Extract pictures from pdf through Python's fitz library

foreword

Hello everyone, I am Kongkong star, and I will share this article with you 《通过Python的fitz库提取pdf中的图片》.

1. What is the fitz library?

The Fitz library is a Python image processing library mainly used to open, edit and save images in PDF, TIFF and JPEG formats. It helps users read and write PDF files, extract PDF pages, and mark and annotate pages. In addition, the Fitz library also provides some image processing functions, such as rotation, cropping, scaling, adjusting brightness, contrast and color balance, etc. These features make the Fitz library a very useful tool for image processing.

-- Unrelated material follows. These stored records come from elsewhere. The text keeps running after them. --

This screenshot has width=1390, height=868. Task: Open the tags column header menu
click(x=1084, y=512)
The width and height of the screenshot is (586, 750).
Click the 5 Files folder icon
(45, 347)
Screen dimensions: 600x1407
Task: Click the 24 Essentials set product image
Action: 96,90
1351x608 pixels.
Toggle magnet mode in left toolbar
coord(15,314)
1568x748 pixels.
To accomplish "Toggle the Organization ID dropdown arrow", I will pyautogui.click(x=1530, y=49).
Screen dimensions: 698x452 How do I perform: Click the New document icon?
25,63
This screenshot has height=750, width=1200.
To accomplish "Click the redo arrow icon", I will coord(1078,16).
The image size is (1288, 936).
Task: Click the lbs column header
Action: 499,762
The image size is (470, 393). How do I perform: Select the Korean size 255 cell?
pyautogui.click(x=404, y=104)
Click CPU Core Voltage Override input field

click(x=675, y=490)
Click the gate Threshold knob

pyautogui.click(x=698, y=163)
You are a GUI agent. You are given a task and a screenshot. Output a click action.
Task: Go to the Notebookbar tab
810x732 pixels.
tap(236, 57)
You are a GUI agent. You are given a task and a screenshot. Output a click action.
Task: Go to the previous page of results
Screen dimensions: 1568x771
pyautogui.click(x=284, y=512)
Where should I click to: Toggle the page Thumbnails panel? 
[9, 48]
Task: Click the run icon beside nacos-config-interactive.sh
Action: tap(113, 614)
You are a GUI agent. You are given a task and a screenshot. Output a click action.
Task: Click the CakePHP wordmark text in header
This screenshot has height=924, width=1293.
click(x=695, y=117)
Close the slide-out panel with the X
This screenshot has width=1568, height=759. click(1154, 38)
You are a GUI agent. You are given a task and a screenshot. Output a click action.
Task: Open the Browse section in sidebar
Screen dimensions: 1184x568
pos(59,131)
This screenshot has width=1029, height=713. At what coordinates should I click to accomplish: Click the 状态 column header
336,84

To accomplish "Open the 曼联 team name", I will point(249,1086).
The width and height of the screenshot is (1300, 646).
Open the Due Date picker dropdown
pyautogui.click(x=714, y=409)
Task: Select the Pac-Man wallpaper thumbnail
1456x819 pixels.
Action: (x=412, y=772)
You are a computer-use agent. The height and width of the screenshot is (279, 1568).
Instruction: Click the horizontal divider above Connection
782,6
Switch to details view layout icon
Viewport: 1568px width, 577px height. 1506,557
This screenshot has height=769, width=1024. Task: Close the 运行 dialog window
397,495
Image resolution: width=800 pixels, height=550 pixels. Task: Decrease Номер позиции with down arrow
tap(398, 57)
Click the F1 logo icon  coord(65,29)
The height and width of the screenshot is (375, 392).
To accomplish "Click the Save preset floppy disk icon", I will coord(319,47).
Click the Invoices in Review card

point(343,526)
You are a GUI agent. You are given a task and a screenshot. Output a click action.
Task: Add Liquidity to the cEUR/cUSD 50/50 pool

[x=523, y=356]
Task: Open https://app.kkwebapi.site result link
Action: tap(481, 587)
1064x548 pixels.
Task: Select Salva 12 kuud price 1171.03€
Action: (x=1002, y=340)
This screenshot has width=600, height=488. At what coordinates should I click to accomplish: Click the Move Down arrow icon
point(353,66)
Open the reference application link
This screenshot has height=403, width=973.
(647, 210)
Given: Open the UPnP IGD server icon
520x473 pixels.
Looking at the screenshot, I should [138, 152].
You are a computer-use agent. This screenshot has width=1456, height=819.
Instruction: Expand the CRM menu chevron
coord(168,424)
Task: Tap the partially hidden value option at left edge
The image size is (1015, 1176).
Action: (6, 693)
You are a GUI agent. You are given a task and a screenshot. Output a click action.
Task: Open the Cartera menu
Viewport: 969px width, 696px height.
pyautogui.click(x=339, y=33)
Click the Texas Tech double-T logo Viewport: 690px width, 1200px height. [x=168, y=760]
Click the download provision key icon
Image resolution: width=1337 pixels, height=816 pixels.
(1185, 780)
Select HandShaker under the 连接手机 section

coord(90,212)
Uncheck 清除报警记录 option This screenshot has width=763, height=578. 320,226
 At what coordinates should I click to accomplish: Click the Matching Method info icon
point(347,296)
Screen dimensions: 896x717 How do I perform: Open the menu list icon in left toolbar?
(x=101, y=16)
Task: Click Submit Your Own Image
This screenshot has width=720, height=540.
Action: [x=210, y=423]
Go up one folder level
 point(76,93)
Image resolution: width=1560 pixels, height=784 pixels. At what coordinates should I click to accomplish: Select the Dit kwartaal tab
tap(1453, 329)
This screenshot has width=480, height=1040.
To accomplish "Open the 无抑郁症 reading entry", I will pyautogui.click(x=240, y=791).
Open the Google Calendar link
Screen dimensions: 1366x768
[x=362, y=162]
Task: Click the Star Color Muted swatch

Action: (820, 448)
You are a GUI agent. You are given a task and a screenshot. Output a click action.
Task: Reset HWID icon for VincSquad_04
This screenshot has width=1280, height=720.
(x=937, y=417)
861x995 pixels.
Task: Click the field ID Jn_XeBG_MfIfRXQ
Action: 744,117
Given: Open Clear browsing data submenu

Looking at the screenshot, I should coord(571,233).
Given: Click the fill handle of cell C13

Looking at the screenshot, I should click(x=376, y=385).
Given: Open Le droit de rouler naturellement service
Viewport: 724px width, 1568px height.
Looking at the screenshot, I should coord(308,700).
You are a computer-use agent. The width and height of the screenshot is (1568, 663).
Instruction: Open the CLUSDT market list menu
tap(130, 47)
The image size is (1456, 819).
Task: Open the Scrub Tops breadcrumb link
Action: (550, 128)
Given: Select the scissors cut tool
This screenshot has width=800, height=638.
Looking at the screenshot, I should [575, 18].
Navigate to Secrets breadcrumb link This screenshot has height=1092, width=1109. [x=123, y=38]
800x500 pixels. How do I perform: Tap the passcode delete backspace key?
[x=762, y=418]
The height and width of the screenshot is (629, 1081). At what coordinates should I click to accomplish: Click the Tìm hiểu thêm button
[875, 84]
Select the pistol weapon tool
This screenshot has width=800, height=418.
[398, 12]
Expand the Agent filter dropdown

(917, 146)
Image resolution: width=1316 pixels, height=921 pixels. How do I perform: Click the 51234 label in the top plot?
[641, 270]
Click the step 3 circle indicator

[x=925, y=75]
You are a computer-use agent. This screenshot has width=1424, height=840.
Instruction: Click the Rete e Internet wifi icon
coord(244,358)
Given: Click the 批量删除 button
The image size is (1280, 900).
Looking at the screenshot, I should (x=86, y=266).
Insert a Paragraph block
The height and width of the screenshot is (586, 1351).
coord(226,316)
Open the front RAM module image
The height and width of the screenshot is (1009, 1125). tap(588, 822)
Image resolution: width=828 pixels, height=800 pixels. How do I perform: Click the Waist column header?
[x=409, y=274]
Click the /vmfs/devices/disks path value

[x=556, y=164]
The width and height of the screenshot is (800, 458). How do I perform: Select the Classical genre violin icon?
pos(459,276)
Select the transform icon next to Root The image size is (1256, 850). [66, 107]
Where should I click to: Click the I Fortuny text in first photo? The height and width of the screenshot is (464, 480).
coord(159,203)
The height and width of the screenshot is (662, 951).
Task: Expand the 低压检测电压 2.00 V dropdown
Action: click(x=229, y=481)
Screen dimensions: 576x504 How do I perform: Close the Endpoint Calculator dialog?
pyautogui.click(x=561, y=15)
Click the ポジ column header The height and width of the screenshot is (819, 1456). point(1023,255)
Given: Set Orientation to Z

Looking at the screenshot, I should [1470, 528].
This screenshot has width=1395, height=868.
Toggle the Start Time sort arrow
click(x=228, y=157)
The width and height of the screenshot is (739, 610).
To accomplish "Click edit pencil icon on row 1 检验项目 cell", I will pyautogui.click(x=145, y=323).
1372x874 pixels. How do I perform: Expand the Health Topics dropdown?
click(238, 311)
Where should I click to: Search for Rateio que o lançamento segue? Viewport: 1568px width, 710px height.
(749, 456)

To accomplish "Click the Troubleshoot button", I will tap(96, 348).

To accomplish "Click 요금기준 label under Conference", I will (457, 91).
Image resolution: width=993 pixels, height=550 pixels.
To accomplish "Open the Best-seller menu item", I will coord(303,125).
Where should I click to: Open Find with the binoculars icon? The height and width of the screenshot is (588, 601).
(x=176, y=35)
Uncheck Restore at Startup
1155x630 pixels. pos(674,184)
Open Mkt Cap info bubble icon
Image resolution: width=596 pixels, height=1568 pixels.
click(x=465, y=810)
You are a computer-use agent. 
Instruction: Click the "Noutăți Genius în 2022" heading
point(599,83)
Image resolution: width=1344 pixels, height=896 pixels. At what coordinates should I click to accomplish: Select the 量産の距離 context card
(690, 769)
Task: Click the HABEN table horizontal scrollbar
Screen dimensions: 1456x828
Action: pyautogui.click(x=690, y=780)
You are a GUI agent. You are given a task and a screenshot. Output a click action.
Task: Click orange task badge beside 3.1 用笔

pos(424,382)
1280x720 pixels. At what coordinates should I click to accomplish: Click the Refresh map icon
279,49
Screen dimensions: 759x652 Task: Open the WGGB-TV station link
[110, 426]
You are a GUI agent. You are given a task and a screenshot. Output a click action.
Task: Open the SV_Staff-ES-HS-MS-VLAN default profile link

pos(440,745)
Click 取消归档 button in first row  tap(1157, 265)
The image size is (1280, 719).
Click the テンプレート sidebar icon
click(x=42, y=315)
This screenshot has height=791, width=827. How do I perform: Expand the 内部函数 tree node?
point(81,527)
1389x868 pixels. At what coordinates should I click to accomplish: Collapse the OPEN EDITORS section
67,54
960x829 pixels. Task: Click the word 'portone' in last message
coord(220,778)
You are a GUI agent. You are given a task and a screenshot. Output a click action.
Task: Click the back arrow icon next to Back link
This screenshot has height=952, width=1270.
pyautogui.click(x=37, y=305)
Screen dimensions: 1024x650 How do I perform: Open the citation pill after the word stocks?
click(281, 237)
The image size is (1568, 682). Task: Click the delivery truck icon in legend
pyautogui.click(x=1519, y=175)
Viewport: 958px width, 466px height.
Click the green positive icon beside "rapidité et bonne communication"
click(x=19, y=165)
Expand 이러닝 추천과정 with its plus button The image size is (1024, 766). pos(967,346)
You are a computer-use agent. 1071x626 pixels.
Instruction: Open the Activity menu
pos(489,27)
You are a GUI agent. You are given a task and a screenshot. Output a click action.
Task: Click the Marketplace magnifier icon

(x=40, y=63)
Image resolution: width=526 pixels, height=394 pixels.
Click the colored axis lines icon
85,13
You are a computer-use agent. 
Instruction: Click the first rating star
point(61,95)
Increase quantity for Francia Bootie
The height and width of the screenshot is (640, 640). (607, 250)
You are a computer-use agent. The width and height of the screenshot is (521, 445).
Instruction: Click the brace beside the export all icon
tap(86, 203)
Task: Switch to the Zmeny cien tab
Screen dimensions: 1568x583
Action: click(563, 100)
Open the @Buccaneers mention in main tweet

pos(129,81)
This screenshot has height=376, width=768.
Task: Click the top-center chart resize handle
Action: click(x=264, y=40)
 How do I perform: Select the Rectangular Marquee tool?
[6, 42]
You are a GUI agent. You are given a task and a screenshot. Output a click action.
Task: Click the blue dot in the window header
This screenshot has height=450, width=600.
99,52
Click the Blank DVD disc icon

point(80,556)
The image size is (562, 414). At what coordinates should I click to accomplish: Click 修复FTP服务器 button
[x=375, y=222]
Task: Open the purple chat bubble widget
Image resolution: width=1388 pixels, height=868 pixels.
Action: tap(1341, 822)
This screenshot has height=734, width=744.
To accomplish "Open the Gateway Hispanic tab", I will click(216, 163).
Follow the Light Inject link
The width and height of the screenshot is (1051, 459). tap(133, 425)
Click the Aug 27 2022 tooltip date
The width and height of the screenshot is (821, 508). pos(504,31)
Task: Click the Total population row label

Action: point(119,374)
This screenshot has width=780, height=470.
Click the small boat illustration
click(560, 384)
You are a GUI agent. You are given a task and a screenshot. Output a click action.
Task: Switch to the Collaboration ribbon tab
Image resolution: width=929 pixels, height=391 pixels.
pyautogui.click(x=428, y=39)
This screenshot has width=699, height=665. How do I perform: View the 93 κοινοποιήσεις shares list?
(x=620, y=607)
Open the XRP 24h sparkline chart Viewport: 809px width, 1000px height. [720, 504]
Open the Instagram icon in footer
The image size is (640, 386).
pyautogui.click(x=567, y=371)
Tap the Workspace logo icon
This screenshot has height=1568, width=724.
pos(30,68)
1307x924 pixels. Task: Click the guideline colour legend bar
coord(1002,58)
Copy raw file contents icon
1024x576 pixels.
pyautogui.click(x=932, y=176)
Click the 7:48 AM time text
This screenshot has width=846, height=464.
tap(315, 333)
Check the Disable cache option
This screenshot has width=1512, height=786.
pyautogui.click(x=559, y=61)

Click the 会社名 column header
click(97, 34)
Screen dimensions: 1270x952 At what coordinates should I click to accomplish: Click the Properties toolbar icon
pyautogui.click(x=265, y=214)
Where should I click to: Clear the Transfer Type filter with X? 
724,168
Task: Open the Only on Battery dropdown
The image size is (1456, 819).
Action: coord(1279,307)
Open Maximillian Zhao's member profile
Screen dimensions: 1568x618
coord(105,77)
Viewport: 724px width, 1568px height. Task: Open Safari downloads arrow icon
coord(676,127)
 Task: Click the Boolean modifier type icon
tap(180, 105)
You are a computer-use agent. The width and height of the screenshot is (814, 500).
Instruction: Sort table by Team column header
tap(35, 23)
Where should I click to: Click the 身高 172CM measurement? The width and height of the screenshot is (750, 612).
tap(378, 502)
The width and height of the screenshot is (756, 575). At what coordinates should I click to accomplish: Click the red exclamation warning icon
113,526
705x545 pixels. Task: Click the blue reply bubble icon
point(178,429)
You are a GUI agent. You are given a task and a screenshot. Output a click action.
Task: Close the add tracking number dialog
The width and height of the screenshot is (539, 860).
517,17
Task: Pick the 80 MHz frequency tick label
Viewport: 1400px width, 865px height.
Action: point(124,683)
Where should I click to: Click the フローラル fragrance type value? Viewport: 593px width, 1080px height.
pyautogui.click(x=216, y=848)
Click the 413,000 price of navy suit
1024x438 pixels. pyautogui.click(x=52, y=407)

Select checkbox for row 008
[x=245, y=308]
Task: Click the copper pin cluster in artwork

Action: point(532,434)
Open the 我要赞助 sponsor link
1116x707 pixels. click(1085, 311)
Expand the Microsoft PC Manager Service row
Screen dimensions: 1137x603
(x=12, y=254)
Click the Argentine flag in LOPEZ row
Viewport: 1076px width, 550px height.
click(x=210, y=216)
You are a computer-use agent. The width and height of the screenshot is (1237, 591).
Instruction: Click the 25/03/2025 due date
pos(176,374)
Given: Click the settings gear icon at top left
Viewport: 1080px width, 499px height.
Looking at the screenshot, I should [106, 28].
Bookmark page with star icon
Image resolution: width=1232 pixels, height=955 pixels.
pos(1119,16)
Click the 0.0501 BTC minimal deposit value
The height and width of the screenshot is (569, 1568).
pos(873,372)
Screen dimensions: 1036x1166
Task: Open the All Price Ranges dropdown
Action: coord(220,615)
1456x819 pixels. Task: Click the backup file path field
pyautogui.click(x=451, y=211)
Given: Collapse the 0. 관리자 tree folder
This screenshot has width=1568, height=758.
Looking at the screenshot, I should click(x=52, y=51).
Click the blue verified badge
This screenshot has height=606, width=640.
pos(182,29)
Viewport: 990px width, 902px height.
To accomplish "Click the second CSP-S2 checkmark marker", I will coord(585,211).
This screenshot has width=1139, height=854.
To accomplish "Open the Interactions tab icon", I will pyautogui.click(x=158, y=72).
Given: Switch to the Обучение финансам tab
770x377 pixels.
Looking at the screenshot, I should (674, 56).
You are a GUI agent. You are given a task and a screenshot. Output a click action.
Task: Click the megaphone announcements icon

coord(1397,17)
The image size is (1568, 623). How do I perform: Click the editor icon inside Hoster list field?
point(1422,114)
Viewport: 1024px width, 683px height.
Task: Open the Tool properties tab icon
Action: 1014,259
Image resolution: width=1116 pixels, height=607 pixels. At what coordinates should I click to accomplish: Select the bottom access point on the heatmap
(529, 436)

2. Install the fitz library

pip install fitz

3. Check the fitz library version

pip show fitz

Name: fitz
Version: 0.0.1.dev2
Summary: Fitz: Workflow Mangement for neuroimaging data.
Home-page: http://github.com/kastman/fitz
Author: Erik Kastman
Author-email: [email protected]
License: BSD (3-clause)
Requires: configobj, configparser, httplib2, nibabel, nipype, numpy, pandas, pyxnat, scipy
Required-by:

4. What is the pymupdf library?

To use fitz, you need to install the pymupdf library.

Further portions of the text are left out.